By leveraging existing attributes the backend is responsible for ensuring the code generator produces instructions that are legal in streaming mode.

To enable streaming mode we need a mechanism to add these attributes to functions. In IREE the attributes could initially be applied to all dispatch functions, and later be applied based on a more fine-grained heuristic. This would be predicated on --iree-llvm-target-cpu-features=+sve,+sme and could be done during LLVM lowering [8].

Another option is to implement this as a pass in either MLIR or IREE. In IREE the iree-llvmcpu-lower-executable-target pass adds a translation_info attribute to each dispatch function that describes the lowering pipeline to use. The pipelines are defined in [9] and are selected based on the ops in the dispatch. For example, a dispatch with a Linalg convolution op will use the DispatchLoweringPassPipeline::CPUConvTileAndDecomposeExpert pipeline. This heuristic could be leveraged to selectively enable SSVE by integrating the MLIR pass into the relevant lowering configuration pipelines [10].

One other thing to consider is the distribution of workgroups in dispatch regions, for SME it might be best for the region affinity and distribution to be on a single thread or serialized. The --iree-codegen-llvm-disable-distribution flag could be used for this and enabled by default for SSVE.

Which attribute to use?

The ABI [11] states:

It is the caller's responsibility to ensure that PSTATE.SM has a valid value on entry to a callee.

In the context of IREE where the runtime calls dispatch functions, this suggests it is the responsibility of the runtime. However, the runtime doesn't know the details of dispatches such that it could emit these instructions. If a pass is introduced that adds the aarch64_pstate_sm_enabled attribute to dispatch functions it's effectively changing the function's ABI forcing the caller (IREE runtime) to be responsible for managing PSTATE.SM before entry/exit. Given the current limitation of the runtime this attribute cannot be used.

Streaming-mode must instead be managed on function entry/exit. The aarch64_pstate_sm_body attribute can be used for this. There may be scope for adding backend intrinsics for smstart / smstop in the future that provide better granularity (i.e. not restricted to function boundary) for managing PSTATE.SM, but it is worth emphasising one of the big advantages to using the existing attributes is the constraint to only use instructions that are legal in streaming mode is handled by the backend. This will help to address the second key problem mentioned earlier.

Another consideration is the runtime SVE vector length may differ in streaming mode. This is mentioned in the list of restrictions for these attributes [12]:

It is undefined behaviour to pass or return (pointers to) scalable vector objects to/from functions which may use a different SVE vector length. This includes functions with a non-streaming interface, but marked with aarch64_pstate_sm_body.

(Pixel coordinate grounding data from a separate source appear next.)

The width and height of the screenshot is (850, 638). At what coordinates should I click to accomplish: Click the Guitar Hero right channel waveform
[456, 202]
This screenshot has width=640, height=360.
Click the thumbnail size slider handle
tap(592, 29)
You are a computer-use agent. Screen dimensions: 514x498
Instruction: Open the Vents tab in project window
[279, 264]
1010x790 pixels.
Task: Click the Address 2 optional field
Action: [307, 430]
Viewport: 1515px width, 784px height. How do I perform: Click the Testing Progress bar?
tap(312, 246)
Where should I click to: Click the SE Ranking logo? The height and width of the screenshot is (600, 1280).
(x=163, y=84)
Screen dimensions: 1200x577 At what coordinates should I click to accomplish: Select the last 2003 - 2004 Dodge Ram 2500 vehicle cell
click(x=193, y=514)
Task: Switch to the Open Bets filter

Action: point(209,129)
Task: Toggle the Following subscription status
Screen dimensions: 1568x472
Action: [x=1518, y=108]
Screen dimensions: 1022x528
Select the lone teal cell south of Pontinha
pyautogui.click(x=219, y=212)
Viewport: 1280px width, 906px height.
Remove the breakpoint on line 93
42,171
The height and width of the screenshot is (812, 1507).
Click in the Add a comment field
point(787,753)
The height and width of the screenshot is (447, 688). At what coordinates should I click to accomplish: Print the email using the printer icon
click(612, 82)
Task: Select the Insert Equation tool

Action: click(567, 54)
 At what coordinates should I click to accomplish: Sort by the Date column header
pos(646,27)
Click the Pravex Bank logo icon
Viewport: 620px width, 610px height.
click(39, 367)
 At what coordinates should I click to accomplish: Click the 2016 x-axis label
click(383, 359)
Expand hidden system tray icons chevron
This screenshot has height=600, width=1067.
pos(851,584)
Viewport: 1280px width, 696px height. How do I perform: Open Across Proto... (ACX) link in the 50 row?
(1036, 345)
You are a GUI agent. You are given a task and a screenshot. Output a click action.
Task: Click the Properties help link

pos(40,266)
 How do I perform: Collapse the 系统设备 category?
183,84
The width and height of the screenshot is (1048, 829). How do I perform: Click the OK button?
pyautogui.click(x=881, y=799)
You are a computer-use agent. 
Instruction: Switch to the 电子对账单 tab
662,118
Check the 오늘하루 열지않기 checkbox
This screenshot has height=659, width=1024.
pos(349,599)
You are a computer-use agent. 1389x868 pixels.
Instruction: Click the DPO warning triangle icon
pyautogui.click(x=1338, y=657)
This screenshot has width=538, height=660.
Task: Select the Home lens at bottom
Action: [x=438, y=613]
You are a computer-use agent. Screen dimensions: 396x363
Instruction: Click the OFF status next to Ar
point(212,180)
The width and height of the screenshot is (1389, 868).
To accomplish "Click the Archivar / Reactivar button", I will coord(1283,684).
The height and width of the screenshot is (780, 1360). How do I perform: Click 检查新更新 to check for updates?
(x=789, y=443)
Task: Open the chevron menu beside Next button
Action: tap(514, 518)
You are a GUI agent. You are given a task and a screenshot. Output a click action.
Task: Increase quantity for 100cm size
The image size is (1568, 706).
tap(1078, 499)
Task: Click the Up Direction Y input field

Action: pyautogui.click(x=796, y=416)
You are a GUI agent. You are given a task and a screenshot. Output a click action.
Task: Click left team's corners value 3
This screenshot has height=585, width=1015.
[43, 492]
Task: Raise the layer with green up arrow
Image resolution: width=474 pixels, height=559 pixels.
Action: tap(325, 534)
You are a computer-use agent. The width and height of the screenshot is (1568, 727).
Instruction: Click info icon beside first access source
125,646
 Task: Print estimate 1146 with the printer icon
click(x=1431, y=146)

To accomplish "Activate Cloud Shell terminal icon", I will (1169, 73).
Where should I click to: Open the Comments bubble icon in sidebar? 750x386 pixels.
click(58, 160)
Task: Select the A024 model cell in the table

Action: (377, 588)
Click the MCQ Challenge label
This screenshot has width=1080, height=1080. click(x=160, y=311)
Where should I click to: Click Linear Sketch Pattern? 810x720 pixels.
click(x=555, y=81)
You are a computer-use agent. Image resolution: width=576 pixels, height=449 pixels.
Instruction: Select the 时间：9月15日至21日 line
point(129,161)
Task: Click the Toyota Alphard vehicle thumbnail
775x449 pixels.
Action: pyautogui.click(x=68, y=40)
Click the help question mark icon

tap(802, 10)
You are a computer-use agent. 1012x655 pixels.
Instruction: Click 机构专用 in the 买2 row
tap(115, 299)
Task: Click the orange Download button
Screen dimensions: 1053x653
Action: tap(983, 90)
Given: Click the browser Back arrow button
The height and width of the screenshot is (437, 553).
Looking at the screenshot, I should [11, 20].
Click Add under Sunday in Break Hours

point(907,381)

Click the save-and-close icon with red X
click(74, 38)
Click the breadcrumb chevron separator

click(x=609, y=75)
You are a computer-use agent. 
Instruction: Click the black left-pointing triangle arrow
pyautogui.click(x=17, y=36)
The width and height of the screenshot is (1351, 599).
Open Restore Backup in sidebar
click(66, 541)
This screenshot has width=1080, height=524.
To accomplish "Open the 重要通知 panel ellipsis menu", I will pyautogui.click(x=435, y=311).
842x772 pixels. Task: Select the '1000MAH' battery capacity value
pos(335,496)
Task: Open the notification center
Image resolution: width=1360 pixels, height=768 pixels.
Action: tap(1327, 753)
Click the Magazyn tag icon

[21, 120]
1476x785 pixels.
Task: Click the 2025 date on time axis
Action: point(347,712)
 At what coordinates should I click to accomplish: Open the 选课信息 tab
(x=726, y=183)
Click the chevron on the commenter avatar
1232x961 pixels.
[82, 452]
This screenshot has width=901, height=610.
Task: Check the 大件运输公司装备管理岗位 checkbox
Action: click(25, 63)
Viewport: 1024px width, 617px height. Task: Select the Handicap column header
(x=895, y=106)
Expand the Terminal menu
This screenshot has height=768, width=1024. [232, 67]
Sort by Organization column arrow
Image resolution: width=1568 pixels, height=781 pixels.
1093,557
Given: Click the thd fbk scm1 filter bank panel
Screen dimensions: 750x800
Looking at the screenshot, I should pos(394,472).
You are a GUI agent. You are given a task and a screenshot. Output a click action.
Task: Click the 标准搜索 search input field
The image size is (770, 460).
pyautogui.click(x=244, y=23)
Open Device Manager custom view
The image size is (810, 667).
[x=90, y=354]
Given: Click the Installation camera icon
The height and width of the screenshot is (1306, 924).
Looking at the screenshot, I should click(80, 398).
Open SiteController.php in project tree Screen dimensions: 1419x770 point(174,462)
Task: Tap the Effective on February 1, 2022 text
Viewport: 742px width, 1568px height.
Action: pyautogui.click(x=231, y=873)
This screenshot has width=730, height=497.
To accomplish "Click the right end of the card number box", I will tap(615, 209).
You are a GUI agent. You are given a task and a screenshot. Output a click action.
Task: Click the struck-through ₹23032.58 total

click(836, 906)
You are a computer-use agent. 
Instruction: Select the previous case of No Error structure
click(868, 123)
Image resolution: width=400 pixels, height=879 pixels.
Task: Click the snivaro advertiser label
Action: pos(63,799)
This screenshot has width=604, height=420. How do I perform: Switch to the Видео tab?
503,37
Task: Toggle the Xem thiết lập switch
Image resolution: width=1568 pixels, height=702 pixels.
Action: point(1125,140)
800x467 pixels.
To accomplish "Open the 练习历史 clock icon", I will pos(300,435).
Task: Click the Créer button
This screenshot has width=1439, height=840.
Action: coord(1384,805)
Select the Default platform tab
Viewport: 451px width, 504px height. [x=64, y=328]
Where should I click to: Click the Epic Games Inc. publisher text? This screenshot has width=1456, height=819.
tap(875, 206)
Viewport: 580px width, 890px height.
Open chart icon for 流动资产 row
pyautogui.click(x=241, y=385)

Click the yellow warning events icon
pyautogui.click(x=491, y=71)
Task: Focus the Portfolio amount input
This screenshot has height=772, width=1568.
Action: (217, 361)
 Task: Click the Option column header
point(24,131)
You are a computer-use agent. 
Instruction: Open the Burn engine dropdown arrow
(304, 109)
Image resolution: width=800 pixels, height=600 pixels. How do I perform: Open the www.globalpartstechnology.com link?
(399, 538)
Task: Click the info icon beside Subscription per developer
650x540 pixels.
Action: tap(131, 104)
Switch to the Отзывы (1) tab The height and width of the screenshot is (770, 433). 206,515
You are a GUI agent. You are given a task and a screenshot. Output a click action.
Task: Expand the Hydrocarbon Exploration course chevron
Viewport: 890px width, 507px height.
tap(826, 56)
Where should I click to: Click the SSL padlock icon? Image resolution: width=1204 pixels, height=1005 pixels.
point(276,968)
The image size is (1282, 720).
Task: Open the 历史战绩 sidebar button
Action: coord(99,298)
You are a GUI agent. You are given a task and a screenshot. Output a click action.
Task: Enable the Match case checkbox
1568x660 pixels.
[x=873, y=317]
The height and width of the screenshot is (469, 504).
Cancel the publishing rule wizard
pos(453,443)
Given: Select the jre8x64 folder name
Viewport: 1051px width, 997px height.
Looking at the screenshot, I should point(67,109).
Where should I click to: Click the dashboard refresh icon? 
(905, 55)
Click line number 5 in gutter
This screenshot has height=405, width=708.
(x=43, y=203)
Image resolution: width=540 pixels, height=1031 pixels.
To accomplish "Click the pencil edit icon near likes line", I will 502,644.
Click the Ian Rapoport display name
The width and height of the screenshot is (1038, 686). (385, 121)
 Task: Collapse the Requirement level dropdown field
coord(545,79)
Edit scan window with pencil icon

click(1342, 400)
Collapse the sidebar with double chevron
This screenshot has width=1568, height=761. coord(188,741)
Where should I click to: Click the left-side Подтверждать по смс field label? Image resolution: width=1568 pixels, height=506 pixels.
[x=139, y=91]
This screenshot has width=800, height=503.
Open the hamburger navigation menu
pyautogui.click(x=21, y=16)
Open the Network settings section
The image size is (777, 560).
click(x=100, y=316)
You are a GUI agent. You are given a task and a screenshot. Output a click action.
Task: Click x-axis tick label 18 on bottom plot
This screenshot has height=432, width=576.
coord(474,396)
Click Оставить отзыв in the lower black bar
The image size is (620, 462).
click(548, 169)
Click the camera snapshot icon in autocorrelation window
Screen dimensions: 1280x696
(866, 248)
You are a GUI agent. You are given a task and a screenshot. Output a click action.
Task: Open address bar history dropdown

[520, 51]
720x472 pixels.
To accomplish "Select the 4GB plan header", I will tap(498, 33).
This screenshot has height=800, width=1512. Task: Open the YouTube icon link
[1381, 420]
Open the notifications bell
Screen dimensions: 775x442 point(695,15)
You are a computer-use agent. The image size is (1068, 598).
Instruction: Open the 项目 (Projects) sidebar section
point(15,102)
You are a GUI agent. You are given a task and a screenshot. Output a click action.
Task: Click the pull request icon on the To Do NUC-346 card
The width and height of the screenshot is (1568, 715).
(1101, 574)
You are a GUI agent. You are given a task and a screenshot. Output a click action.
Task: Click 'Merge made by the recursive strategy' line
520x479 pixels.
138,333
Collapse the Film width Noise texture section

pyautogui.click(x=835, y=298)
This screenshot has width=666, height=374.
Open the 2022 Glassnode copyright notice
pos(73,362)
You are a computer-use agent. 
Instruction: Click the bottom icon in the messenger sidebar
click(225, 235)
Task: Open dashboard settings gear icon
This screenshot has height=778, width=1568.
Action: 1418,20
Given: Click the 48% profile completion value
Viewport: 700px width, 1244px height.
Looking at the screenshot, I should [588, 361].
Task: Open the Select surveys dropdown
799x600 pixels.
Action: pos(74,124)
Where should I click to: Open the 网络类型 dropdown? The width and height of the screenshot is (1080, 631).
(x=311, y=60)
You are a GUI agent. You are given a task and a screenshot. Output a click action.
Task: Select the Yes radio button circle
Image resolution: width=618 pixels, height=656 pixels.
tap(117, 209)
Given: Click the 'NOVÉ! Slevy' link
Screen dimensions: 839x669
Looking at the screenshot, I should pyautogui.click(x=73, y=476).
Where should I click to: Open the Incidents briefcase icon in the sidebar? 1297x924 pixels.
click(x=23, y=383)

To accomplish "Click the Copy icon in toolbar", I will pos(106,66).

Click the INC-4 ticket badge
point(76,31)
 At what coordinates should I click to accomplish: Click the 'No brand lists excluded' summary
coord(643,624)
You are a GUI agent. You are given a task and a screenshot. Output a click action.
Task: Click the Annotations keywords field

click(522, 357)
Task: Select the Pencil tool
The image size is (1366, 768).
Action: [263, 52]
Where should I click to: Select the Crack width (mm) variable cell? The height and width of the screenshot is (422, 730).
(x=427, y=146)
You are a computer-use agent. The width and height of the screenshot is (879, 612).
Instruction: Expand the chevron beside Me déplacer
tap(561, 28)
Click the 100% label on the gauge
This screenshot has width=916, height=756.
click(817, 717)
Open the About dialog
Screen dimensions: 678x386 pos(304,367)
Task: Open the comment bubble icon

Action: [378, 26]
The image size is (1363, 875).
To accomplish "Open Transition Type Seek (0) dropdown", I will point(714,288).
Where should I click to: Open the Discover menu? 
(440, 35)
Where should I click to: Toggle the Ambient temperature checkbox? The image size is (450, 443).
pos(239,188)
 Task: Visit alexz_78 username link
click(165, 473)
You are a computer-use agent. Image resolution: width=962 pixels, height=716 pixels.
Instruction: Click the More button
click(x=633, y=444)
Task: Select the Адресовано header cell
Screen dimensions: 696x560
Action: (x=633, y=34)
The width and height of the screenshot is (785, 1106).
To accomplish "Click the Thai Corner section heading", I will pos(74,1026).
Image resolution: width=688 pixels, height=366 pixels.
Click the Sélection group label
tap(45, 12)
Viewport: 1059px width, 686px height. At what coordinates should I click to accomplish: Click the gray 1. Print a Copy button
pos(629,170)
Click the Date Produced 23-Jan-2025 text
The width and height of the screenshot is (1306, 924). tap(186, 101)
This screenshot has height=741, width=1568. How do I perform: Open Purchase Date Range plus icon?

[13] contains further info on this:

However, it is unlikely for this to happen without user intervention, because arm_locally_streaming functions cannot take or return vector-length-dependent values.

The same restriction should be present in the pass.

The streaming-compatible interface doesn't seem particularly useful given the management of streaming-mode will be done in the MLIR/IREE compiler vs by the user in C code. We can make full use of the features in either mode.

Proposed next steps

I've shared a patch with a pass in IREE that adds the aarch64_pstate_sm_body to functions. The pass is enabled for AArch64 when SVE(2) and SME are enabled for the following lowering configurations:

CPUBufferOpsTileAndVectorize
CPUDoubleTilingPeelingExpert
CPUConvTileAndDecomposeExpert

These configurations were chosen simply because they're used in one of our pipelines.

In the patch I shared I've added the pass to IREE rather than MLIR because it uses the internal backend attribute to enable SSVE to avoid adding support to the IREE runtime.

Any questions or suggestions would be appreciated. Thanks for reading!

Links

[1] https://developer.arm.com/documentation/ddi0616/latest [2] https://arm-software.github.io/acle/main/acle.html#introduction-to-streaming-and-non-streaming-mode [3] https://llvm.org/docs/AArch64SME.html#handling-pstate-sm [4] https://arm-software.github.io/acle/main/acle.html#sme-language-extensions-and-intrinsics [5] https://llvm.org/docs/AArch64SME.html#introduction [6] https://arm-software.github.io/acle/main/acle.html#changing-streaming-mode-locally [7] https://mlir.llvm.org/docs/Dialects/LLVM/#attribute-pass-through [8] https://github.com/openxla/iree/blob/4952c50057a78ef86fc92c17742b0e2674df5964/compiler/src/iree/compiler/Dialect/HAL/Target/LLVMCPU/LLVMCPUTarget.cpp#L231-L245 [9] https://github.com/openxla/iree/blob/4952c50057a78ef86fc92c17742b0e2674df5964/compiler/src/iree/compiler/Codegen/Dialect/LoweringConfig.td [10] https://github.com/openxla/iree/blob/4952c50057a78ef86fc92c17742b0e2674df5964/compiler/src/iree/compiler/Codegen/LLVMCPU/LLVMCPULowerExecutableTarget.cpp#L187 [11] https://github.com/ARM-software/abi-aa/blob/main/aapcs64/aapcs64.rst#671pstatesm-interfaces [12] https://llvm.org/docs/AArch64SME.html#restrictions-on-attributes [13] https://llvm.org/docs/AArch64SME.html#functions-with-attribute-arm-locally-streaming

Thanks a lot for the RFC! I just wanted to post a quick comment to let you know that I'm processing the details and this hasn't fallen through the cracks :) I wonder, though, if this is something that we should move to the MLIR discourse. I have the impression that we want to have single way to represent SSME in MLIR, beyond IREE, and then take that representation and implement it within IREE. WDYT?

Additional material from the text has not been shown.